RECORDS =
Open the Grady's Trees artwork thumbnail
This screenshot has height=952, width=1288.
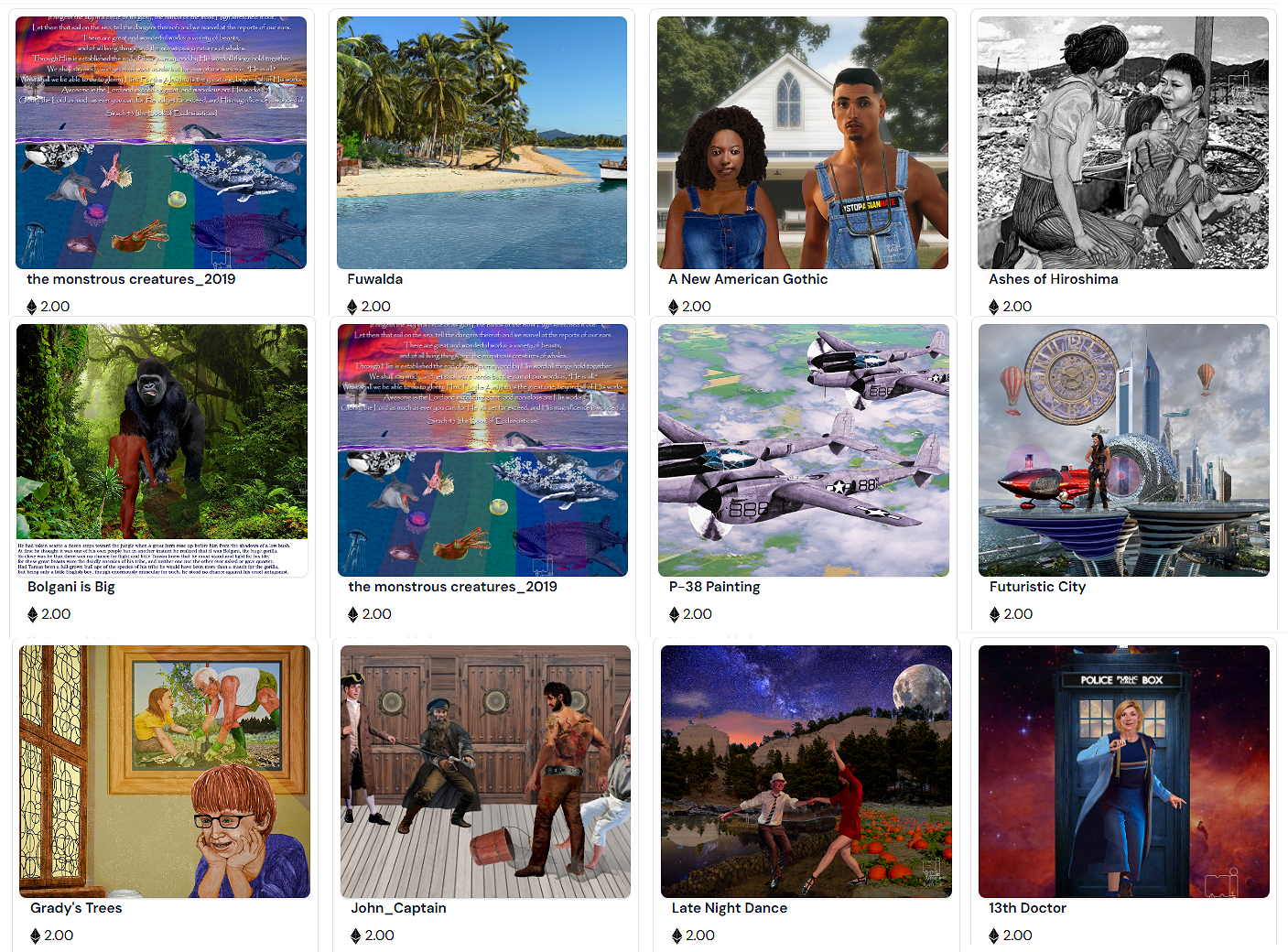pyautogui.click(x=165, y=771)
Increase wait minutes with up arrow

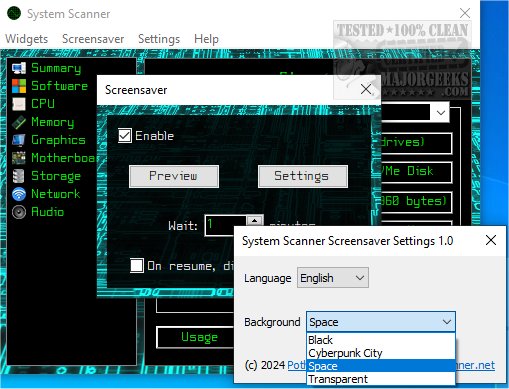[x=255, y=220]
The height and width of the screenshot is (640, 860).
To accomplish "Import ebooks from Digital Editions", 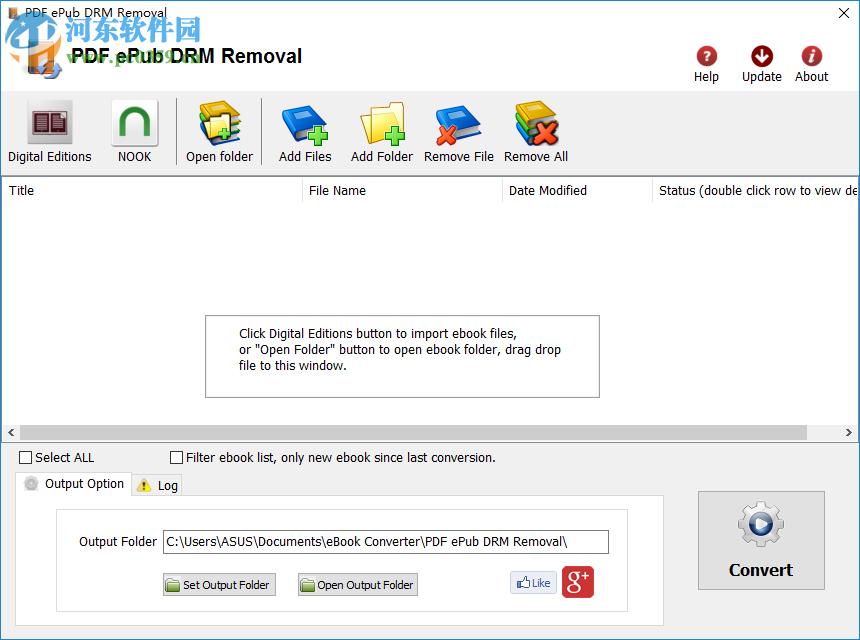I will 49,131.

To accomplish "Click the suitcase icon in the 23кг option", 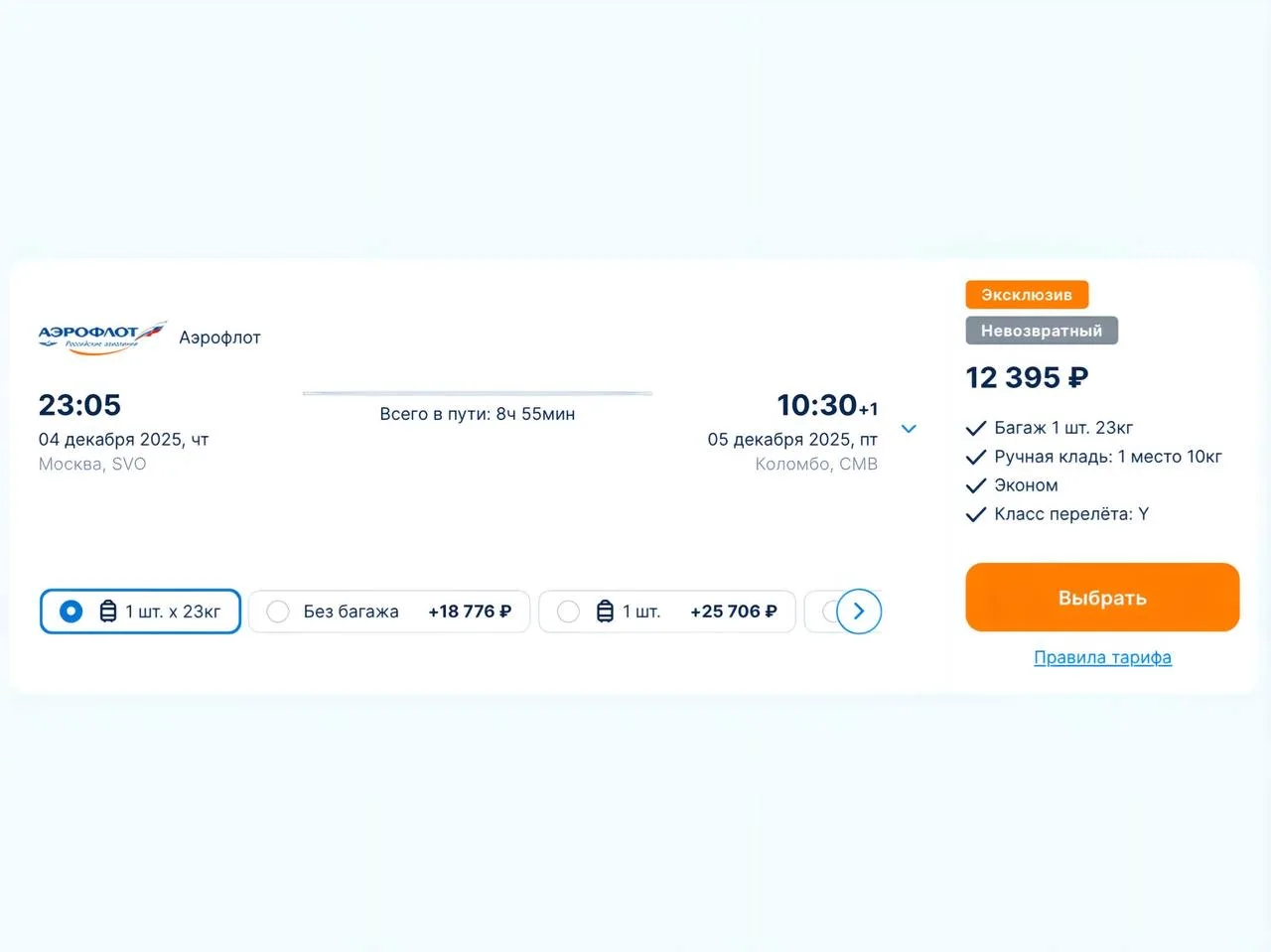I will coord(108,612).
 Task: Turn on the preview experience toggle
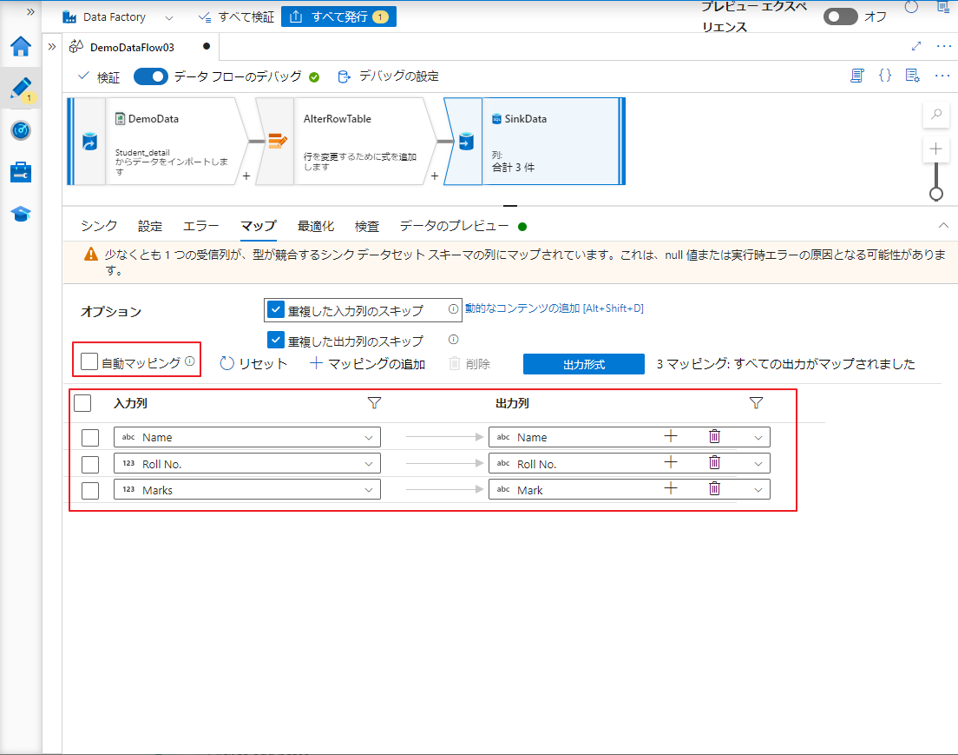tap(840, 17)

ACTIVITY = Please transcribe exactly the lines from the start of the records through the line containing "The height and", leaving the pictures out.

WRITTEN RESPONSE =
Open the Grady's Trees artwork thumbnail
This screenshot has height=952, width=1288.
pyautogui.click(x=165, y=771)
Increase wait minutes with up arrow

[x=255, y=220]
The height and width of the screenshot is (640, 860).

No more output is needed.